Summary. Circulating auto‐antibodies against cytochrome P4502E1 (CYP2E1) have been observed in a significant fraction of patients with chronic hepatitis C (CHC). This study investigated the clinical significance of these auto‐antibodies in relation to their antigen specificity. The presence of anti‐CYP2E1 IgG was investigated in 137 consecutive patients with biopsy‐proven CHC. Anti‐CYP2E1 IgG above control threshold levels was detected in 52 (38%) subjects. By combined immunoprecipitation and western blotting, we observed that among anti‐CYP2E1 IgG‐positive sera, 23 (44%) were unreactive towards denaturated CYP2E1, indicating a prevalent recognition of conformational CYP2E1 antigens.

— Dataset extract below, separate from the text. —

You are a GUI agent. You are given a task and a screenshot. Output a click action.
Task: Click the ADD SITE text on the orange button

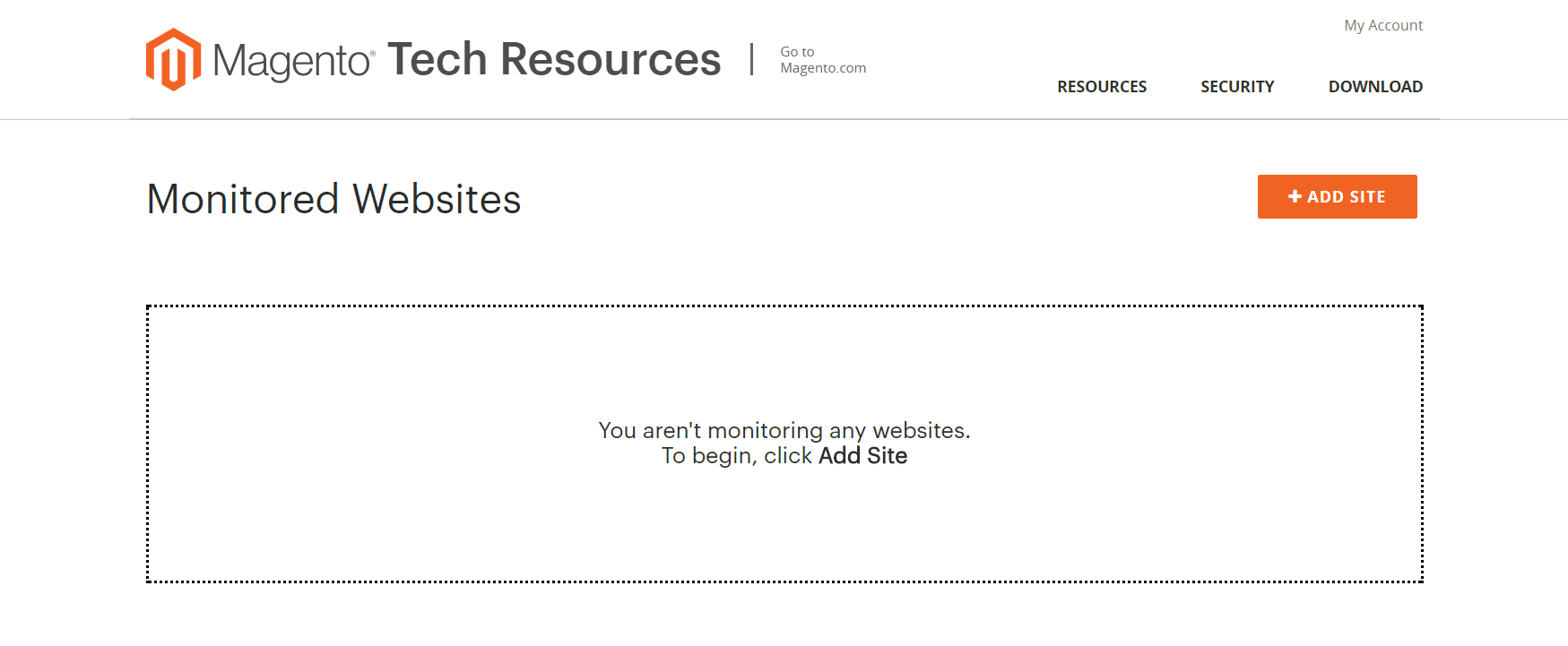[1346, 197]
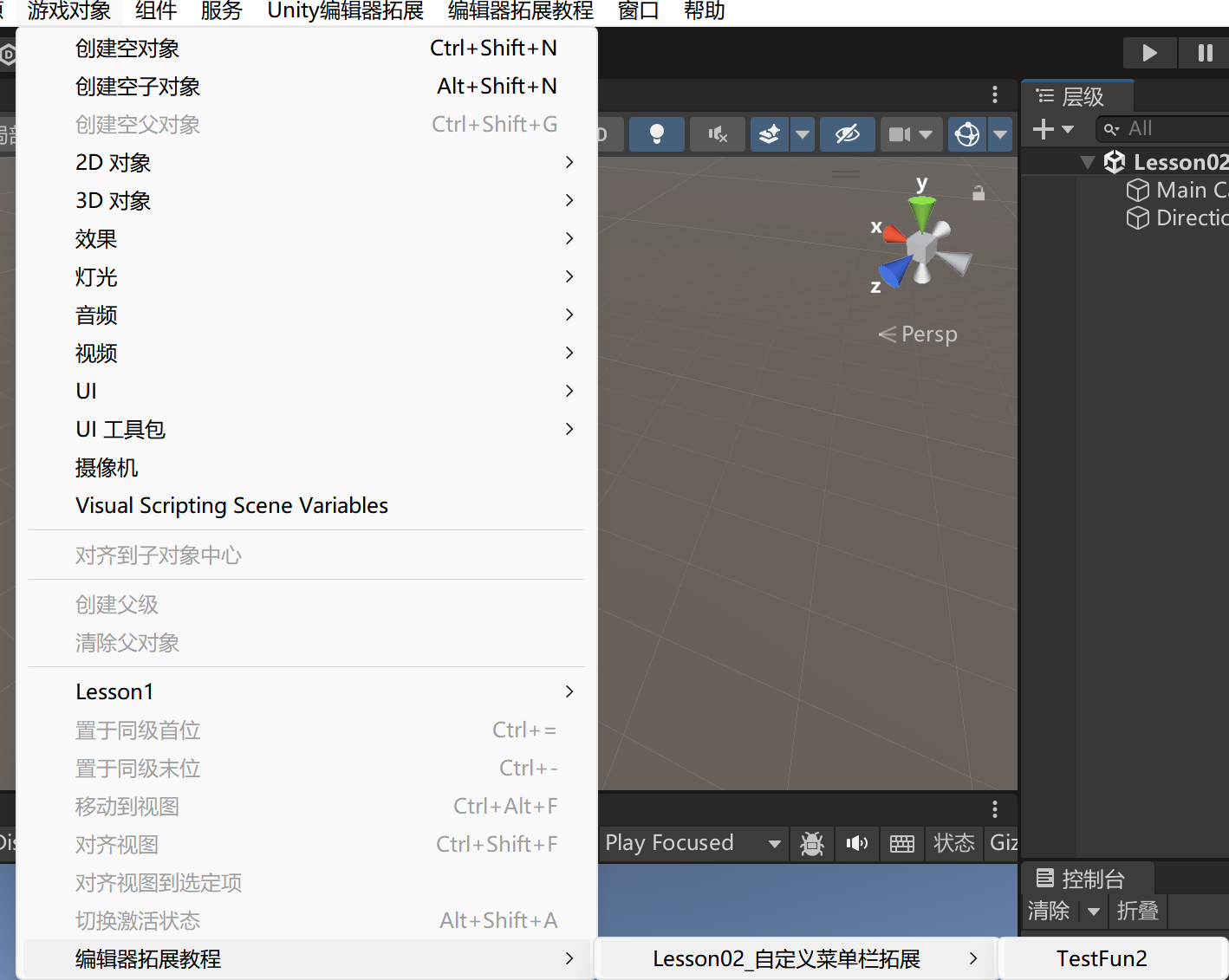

Conformational anti‐CYP2E1 auto‐antibodies were unrelated to circulating gamma‐globulins, alcohol intake or infection by specific HCV genotypes. The presence of anti‐CYP2E1 auto‐antibodies was associated with an 11‐fold (OR 10.9 95%CI 1.4–86.6 P = 0.008) increased prevalence of necro‐inflammatory grading ≥4 (Ishack’s criteria) and 4‐fold (OR 4.0; 95%CI 1.3‐11‐7: P = 0.014) increased prevalence of fibrosis staging ≥2, respectively. Multivariate analysis confirmed conformational anti‐CYP2E1 IgG (P = 0.005) and age (P = 0.033) as independent predictors of necro‐inflammatory grading ≥4. The development of anti‐CYP2E1 auto‐antibodies targeting conformational CYP2E1 epitopes is associated with more severe liver damage in CHC.